Windsor Law students now have the opportunity to learn Indigenous legal traditions through an intensive four-day Anishinaabe Law Camp on Walpole Island First Nation.
The Anishinaabe Law Camp, Pii ki giiigidod, N bizendaami: When Earth Speaks, We Listen, offers a unique and personal approach to reconciliation-related teaching and learning experiences.
The camp, introduced to faculty members in 2016 by Professor Valarie Waboose, an Anishinaabe-Kwe and long-term resident of Walpole Island First Nation, left such a meaningful impact on participants that the camp is now being offered to upper-year students for course credit.
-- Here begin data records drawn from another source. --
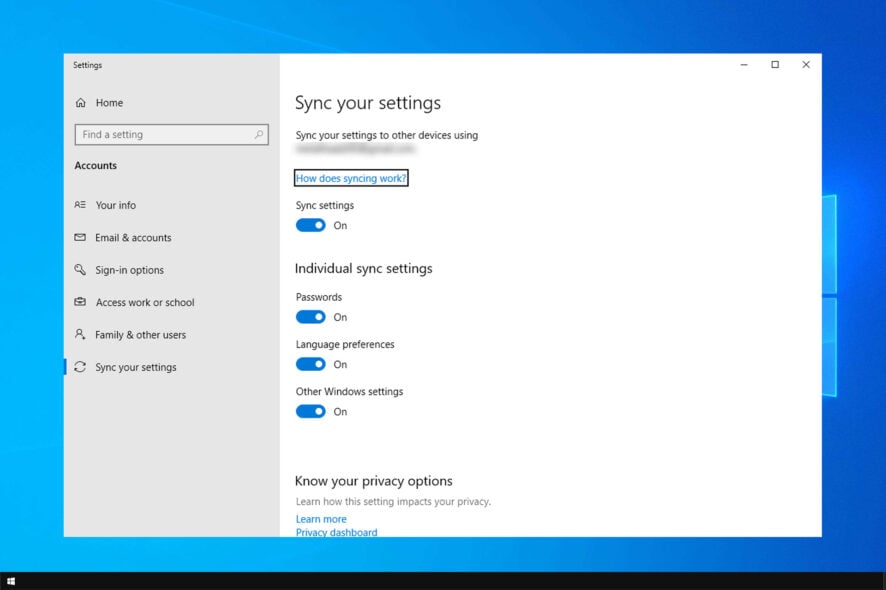Click the Email & accounts envelope icon
Viewport: 886px width, 590px height.
(x=80, y=238)
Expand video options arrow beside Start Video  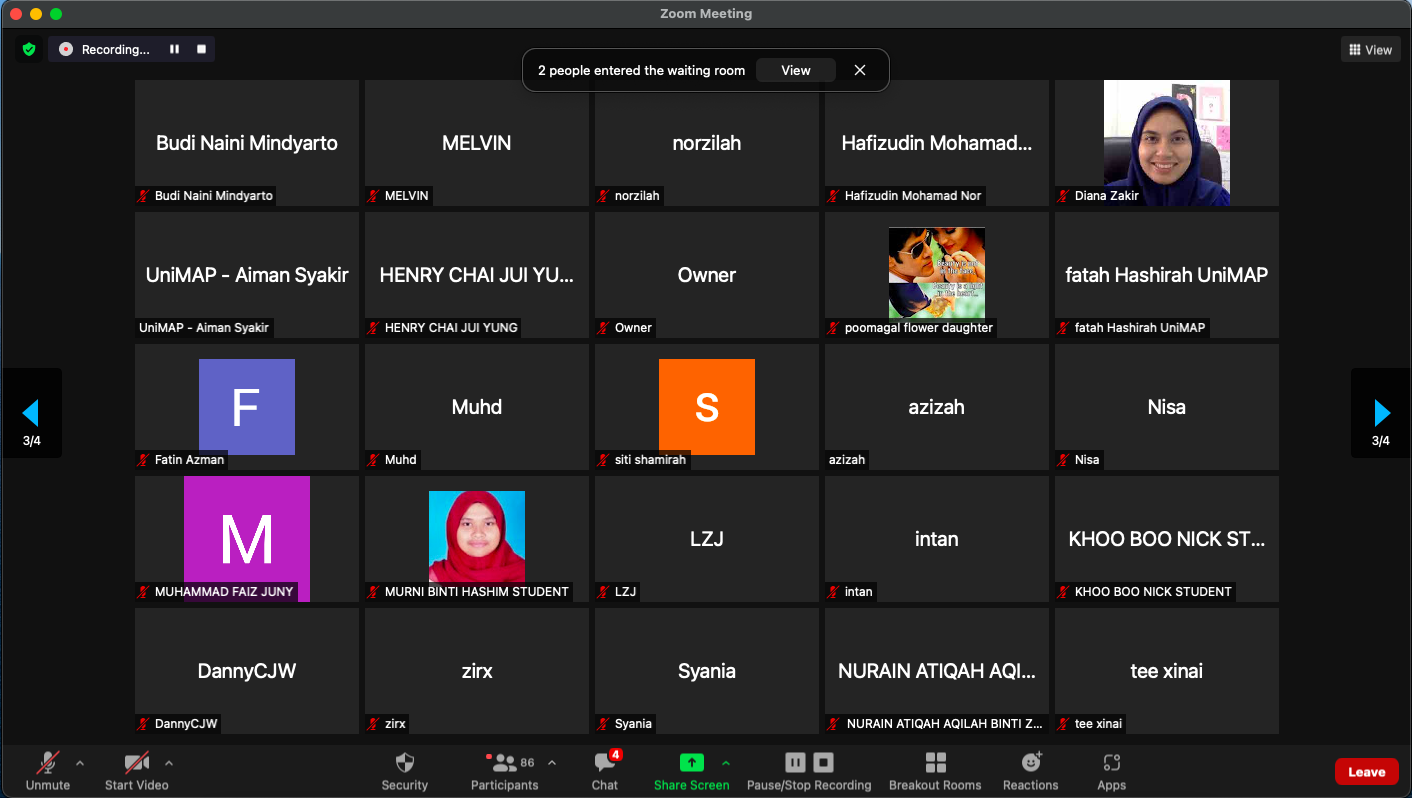click(x=169, y=763)
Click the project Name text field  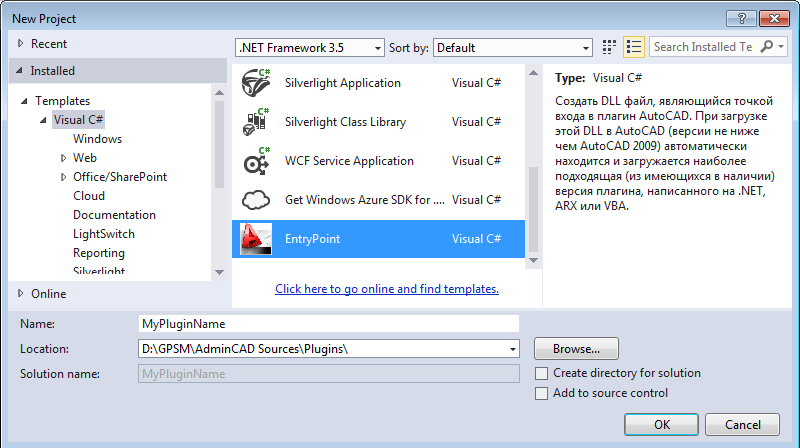point(329,324)

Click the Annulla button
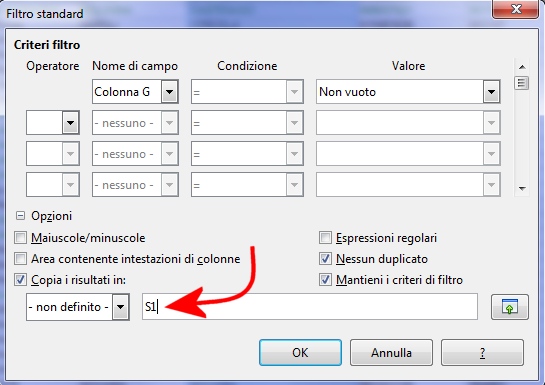tap(391, 353)
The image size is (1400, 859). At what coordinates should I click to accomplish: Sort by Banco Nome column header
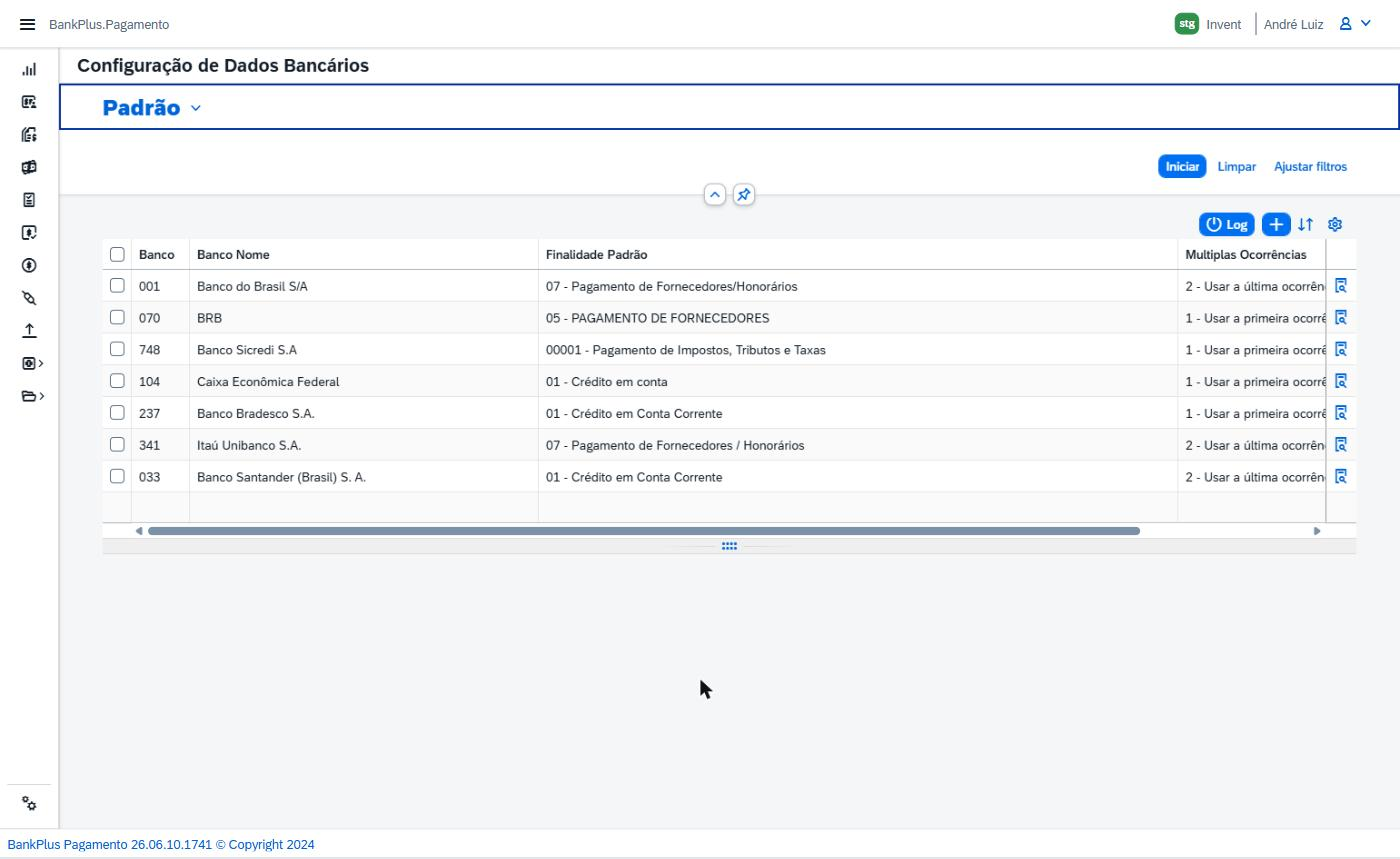(233, 255)
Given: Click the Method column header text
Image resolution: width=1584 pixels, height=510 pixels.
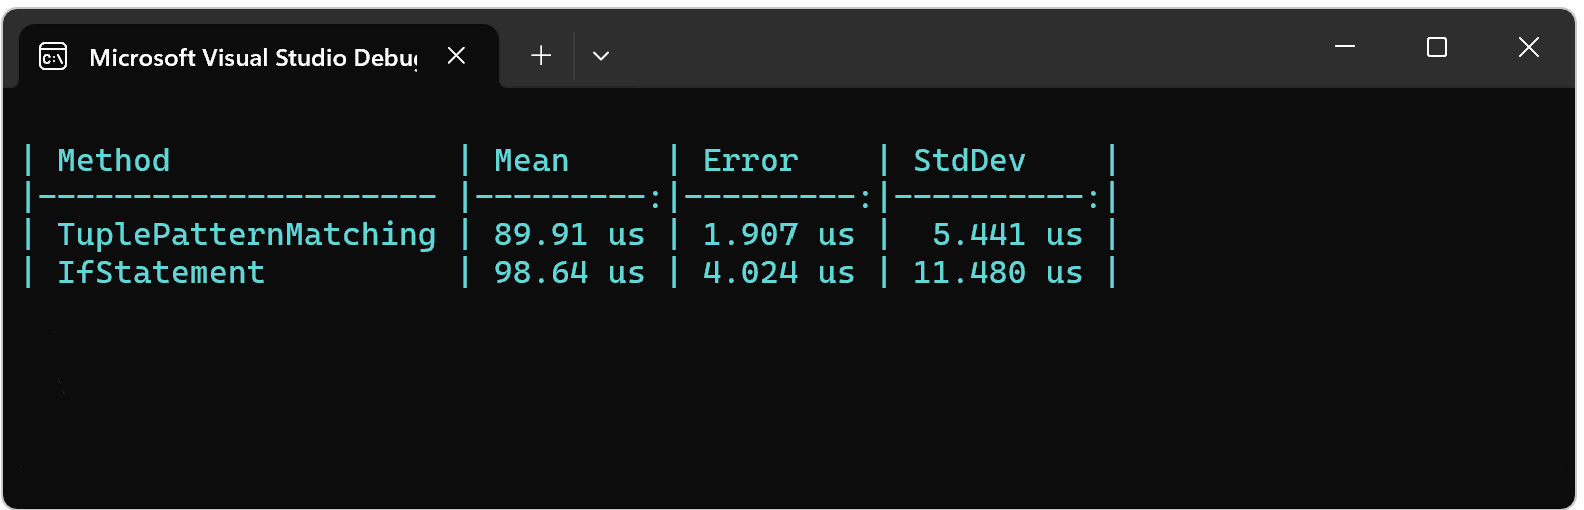Looking at the screenshot, I should click(x=114, y=161).
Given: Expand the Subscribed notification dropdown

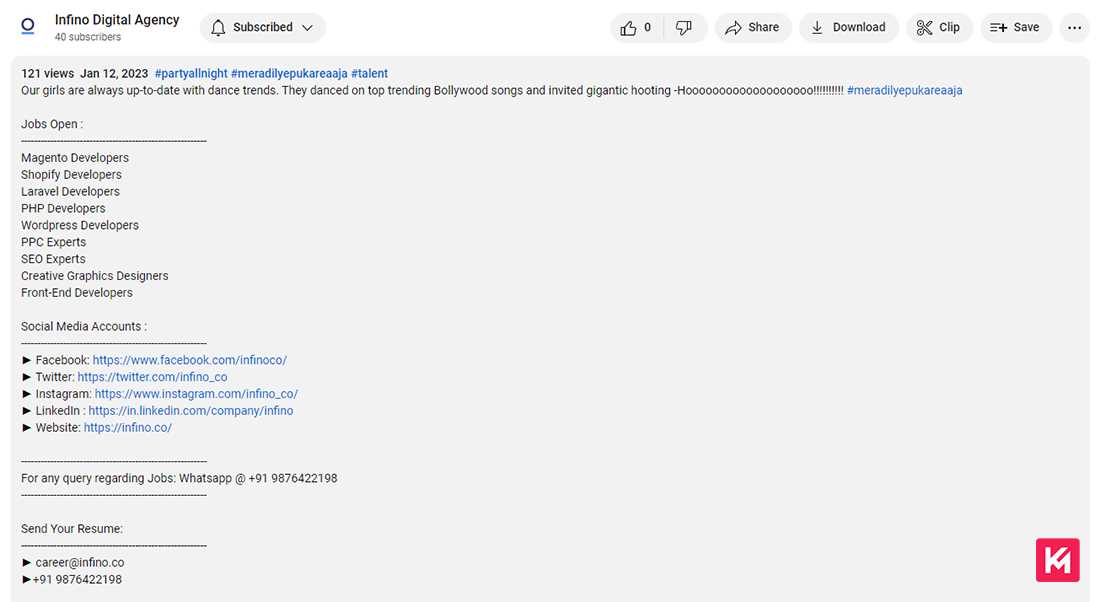Looking at the screenshot, I should coord(263,28).
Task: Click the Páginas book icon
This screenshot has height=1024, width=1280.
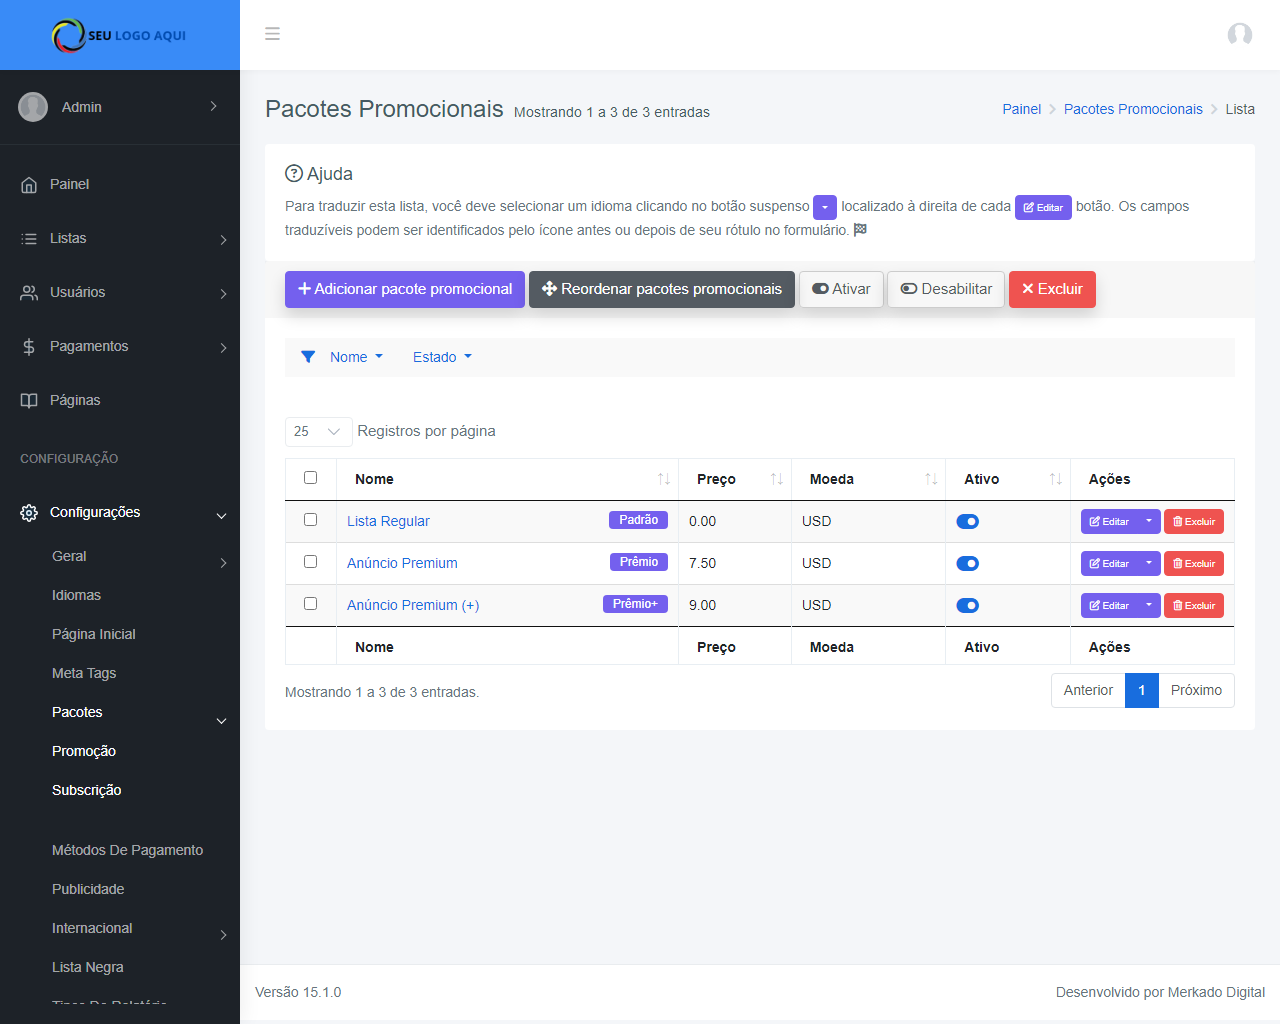Action: (x=29, y=401)
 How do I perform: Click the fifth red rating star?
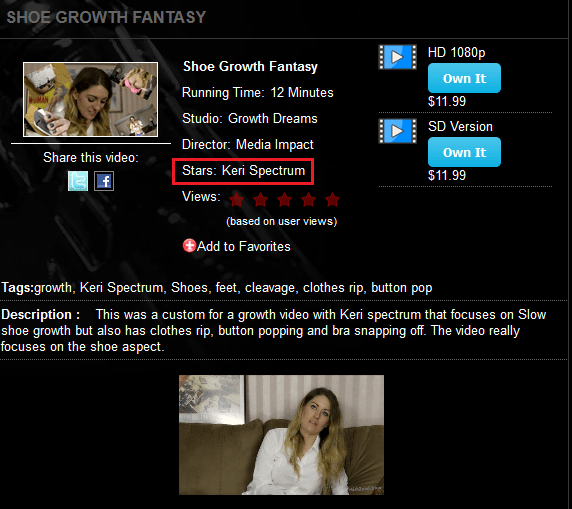[x=332, y=200]
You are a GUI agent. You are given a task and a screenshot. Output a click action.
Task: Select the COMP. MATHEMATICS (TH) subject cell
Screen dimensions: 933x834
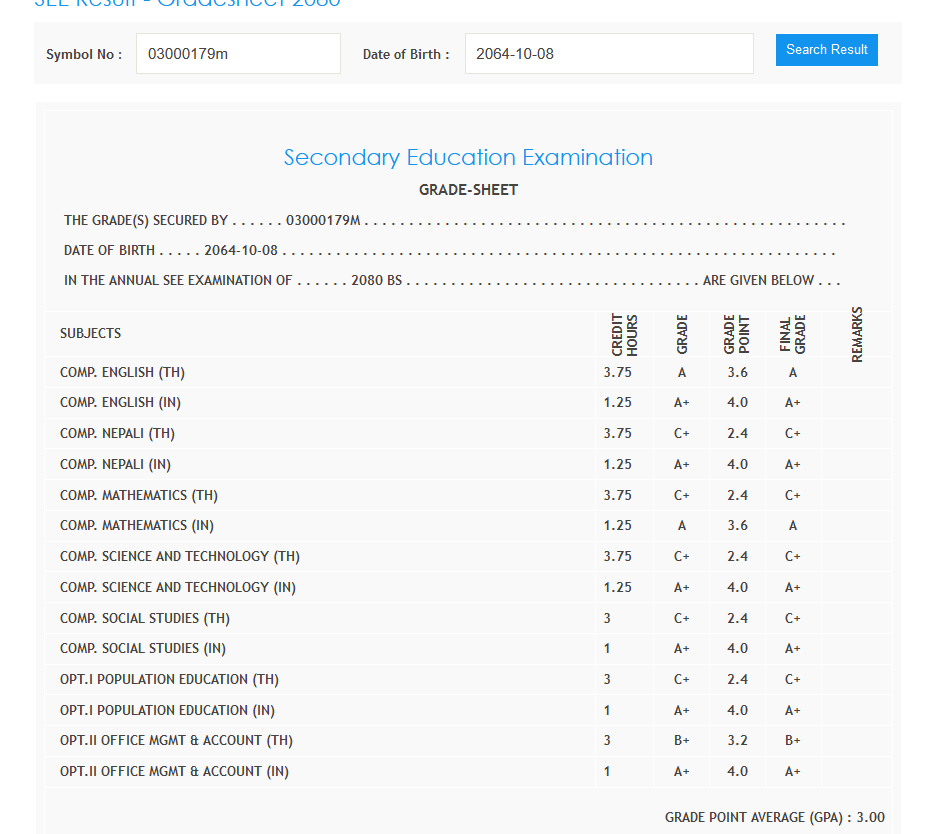[x=139, y=496]
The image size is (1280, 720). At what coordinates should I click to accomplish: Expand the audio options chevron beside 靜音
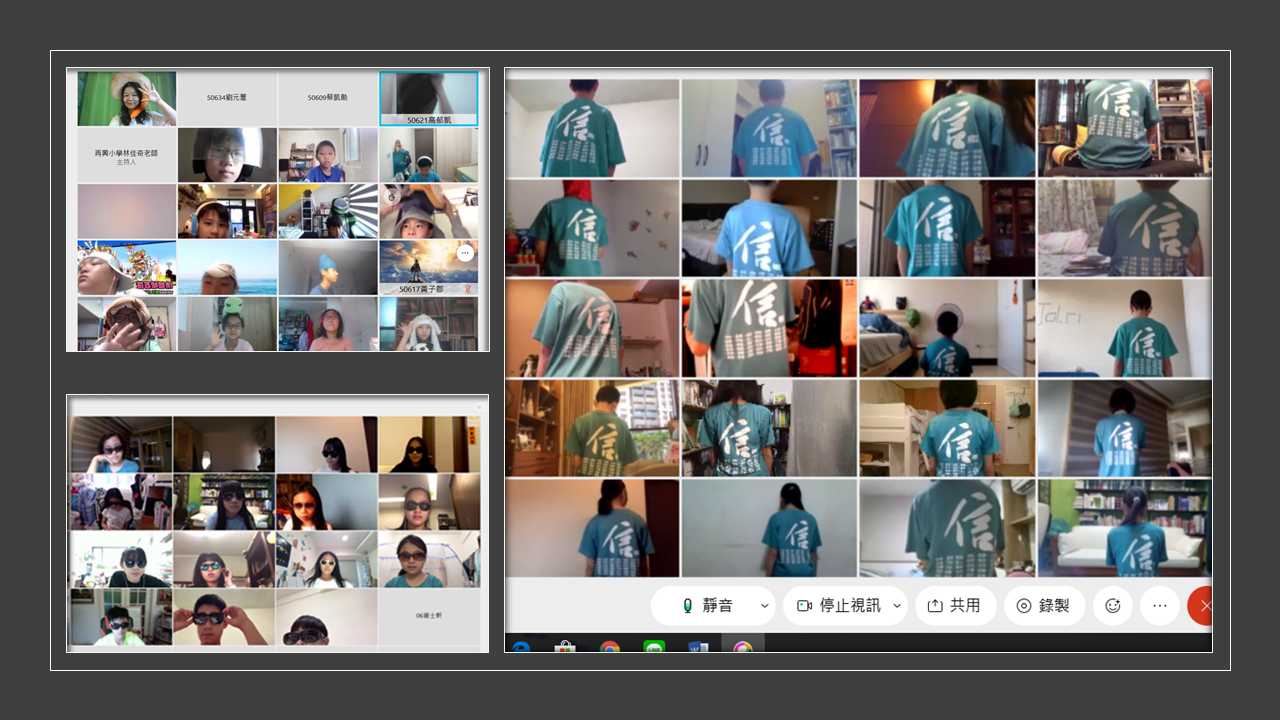pyautogui.click(x=765, y=606)
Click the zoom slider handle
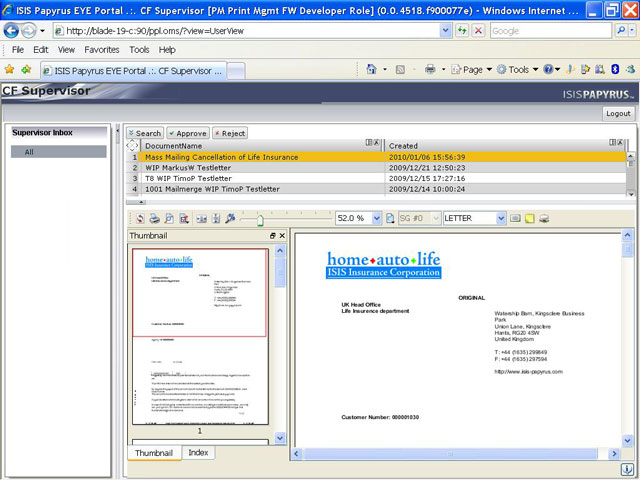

Students learn how Anishinaabe law operates and how it can be found in traditional stories, the environment, treaties, declarations, and customs.
“Reading about Indigenous Legal Traditions is only part of the equation,” says Waboose, “to actually be in a natural setting, experiencing the spiritual aspects of Anishinaabe life ways and learning about Indigenous legal traditions from Indigenous teachers is central to a deeper understanding of Anishinaabe Law.”
Windsor Law, which sits on the traditional territory of the Three Fires Confederacy, comprised of the Ojibway, the Odawa, and the Potawatomi, has a strong commitment to enhance Indigenous voices and scholarship in the Windsor community and within the legal profession.
In addition to learning about Indigenous culture and legal traditions in the classroom, students can also learn from the Faculty’s Elder in Residence, Myrna Kicknosway who visits the school once a month.